EXTRACTED RECORDS:

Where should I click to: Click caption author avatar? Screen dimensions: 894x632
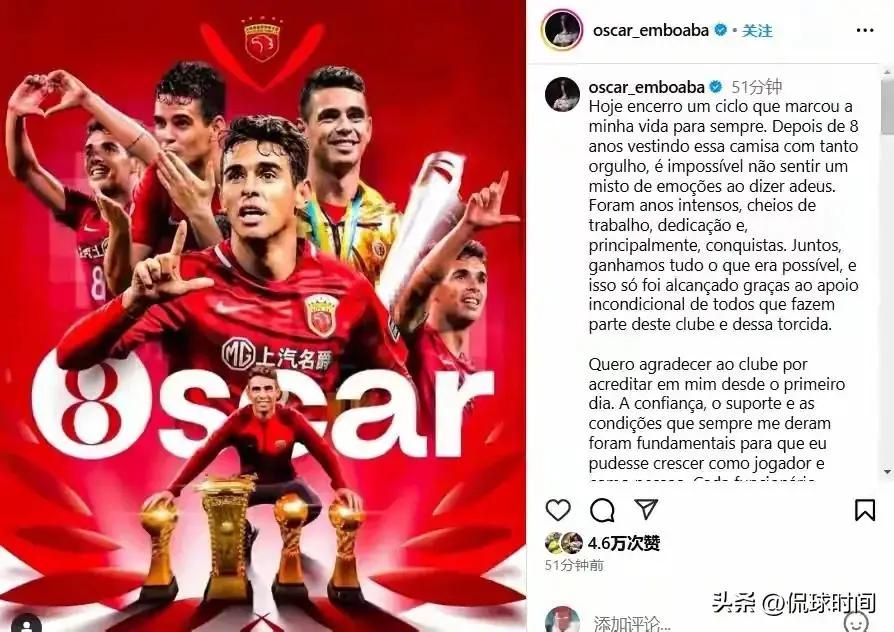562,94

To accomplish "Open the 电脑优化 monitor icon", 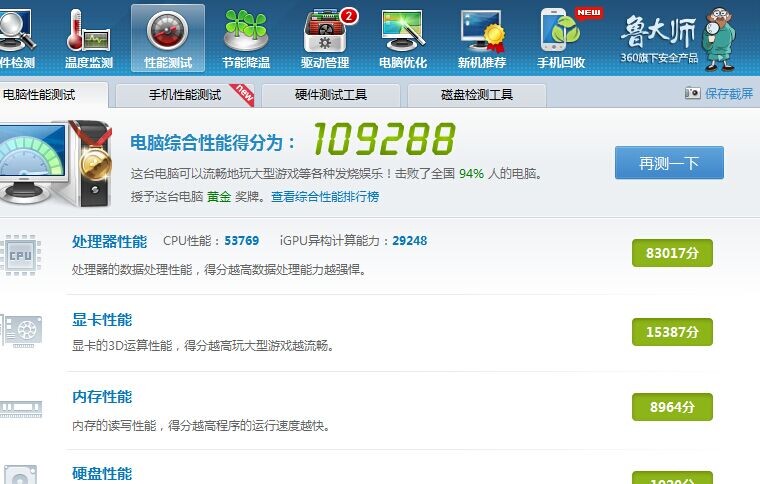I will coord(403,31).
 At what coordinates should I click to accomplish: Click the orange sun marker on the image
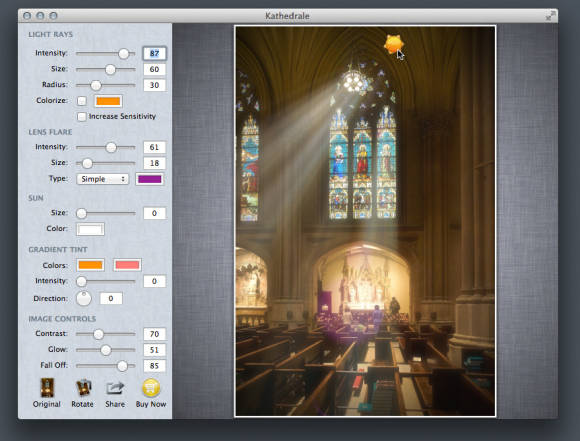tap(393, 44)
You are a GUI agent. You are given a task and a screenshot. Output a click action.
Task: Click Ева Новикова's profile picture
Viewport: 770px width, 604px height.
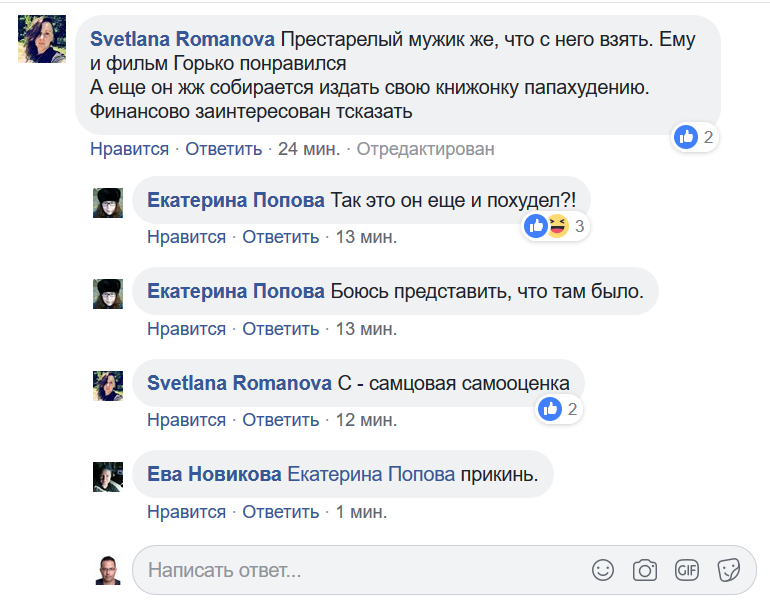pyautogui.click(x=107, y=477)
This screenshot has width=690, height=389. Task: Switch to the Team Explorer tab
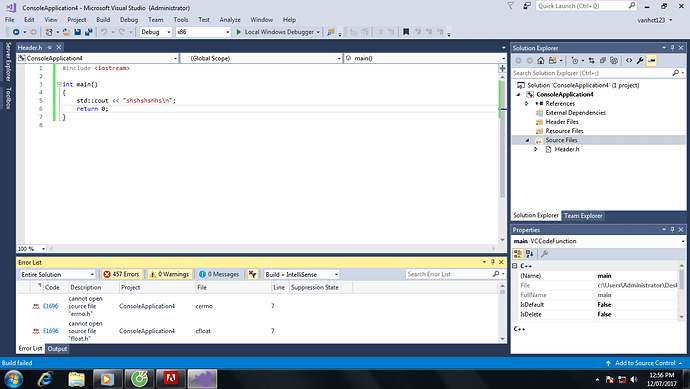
--
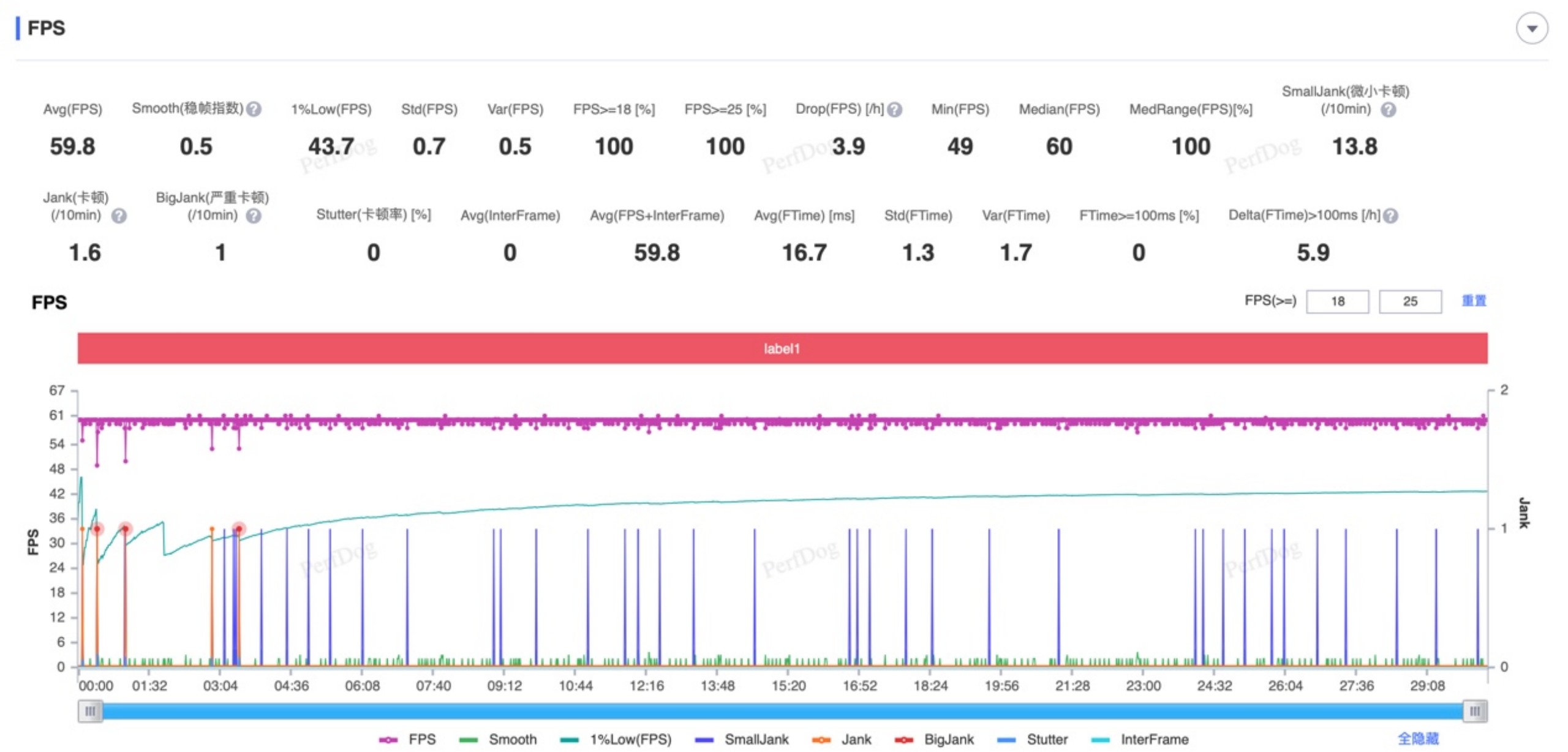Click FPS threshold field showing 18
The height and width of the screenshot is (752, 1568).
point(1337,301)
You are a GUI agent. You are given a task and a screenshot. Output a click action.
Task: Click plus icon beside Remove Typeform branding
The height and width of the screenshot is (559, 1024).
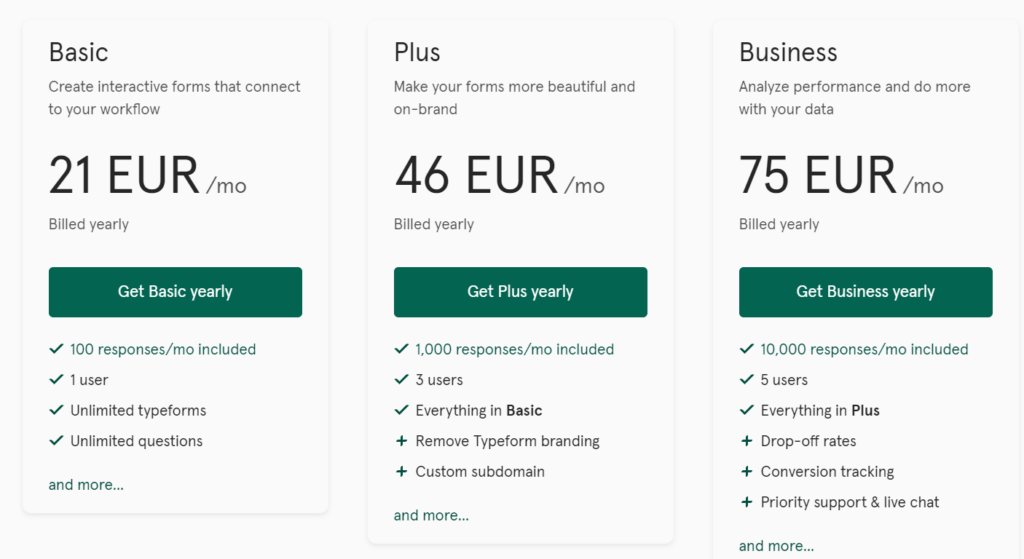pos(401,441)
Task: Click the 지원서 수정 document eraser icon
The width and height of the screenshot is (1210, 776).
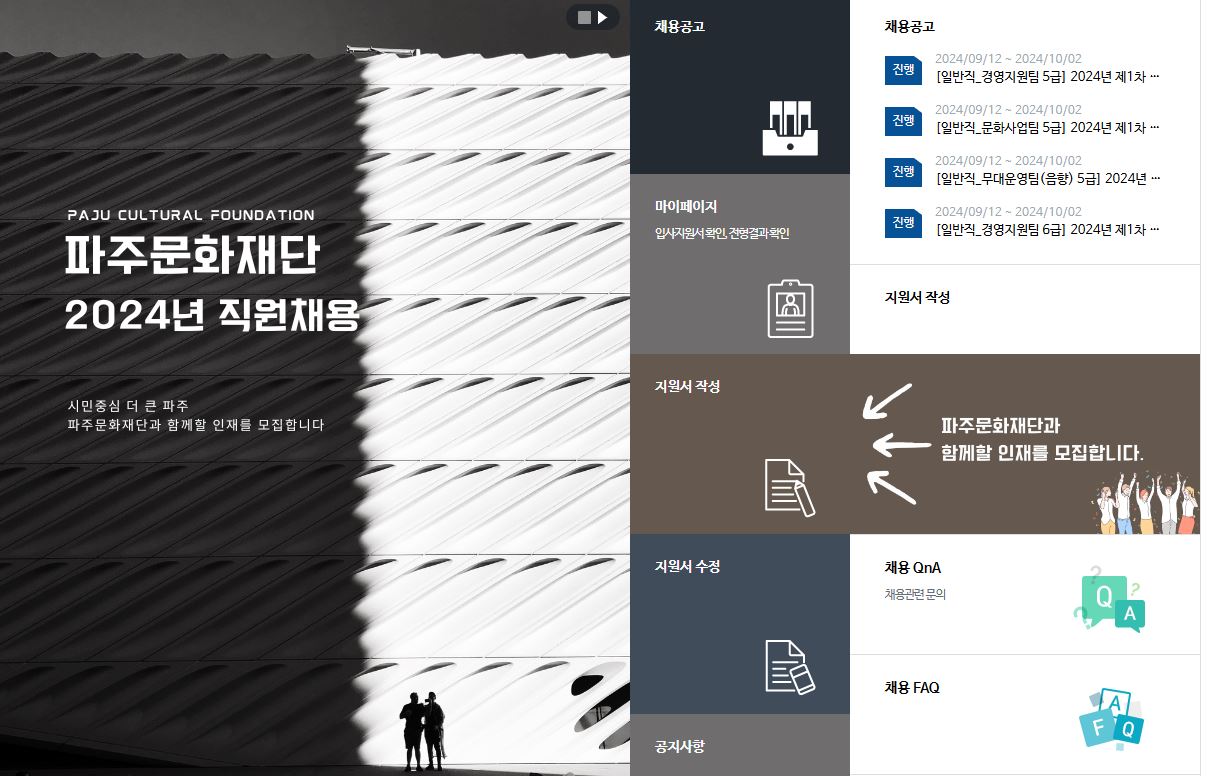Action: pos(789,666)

TASK PROMPT:
Rewrite the stretch of rows from the line containing "Click FPS threshold field showing 18" through the line containing "Action: pos(789,666)", putting "pencil" in place of "eraser" and changing nothing else. Leave the pictures out of your answer.

RIGHT ANSWER:
Click FPS threshold field showing 18
The height and width of the screenshot is (752, 1568).
point(1337,301)
You are a GUI agent. You are given a task and a screenshot. Output a click action.
Task: Click plus icon beside Remove Typeform branding
The height and width of the screenshot is (559, 1024).
pos(401,441)
Task: Click the 지원서 수정 document pencil icon
The width and height of the screenshot is (1210, 776).
Action: pos(789,666)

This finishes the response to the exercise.